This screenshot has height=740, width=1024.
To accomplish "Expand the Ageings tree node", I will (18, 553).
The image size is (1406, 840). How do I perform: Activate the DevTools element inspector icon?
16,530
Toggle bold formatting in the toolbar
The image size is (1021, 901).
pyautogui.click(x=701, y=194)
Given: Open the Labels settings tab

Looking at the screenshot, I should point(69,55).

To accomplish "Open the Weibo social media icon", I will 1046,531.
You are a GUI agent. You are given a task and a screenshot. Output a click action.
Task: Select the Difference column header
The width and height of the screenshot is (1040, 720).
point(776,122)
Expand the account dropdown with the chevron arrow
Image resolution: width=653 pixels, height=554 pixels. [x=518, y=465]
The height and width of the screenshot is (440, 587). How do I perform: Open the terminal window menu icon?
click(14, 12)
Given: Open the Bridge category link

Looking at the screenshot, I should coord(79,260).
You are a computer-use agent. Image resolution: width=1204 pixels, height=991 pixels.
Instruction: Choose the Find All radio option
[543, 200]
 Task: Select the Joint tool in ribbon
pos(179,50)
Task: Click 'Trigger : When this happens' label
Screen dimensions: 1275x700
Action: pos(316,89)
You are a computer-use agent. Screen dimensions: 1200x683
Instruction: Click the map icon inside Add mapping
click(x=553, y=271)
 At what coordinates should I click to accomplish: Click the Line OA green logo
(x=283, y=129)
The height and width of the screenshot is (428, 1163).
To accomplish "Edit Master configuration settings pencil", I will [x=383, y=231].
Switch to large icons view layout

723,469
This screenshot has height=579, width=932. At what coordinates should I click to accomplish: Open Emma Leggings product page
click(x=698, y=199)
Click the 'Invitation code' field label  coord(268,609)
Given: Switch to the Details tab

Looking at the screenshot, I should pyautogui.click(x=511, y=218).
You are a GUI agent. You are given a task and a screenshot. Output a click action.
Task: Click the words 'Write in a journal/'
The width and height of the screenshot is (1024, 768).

··········

=== EXERCISE DESCRIPTION ===
Write the opening line of the data above and every line after it, exactly, stopping once you have written the line with "You are a computer-use agent. Image".

=== RESULT OF THE EXERCISE ===
This screenshot has height=740, width=1024.
To accomplish "Expand the Ageings tree node", I will (18, 553).
The image size is (1406, 840). How do I perform: Activate the DevTools element inspector icon?
16,530
Toggle bold formatting in the toolbar
The image size is (1021, 901).
pyautogui.click(x=701, y=194)
Given: Open the Labels settings tab

Looking at the screenshot, I should point(69,55).

To accomplish "Open the Weibo social media icon", I will 1046,531.
You are a GUI agent. You are given a task and a screenshot. Output a click action.
Task: Select the Difference column header
The width and height of the screenshot is (1040, 720).
point(776,122)
Expand the account dropdown with the chevron arrow
Image resolution: width=653 pixels, height=554 pixels. [x=518, y=465]
The height and width of the screenshot is (440, 587). How do I perform: Open the terminal window menu icon?
click(14, 12)
Given: Open the Bridge category link

Looking at the screenshot, I should coord(79,260).
You are a computer-use agent. Image resolution: width=1204 pixels, height=991 pixels.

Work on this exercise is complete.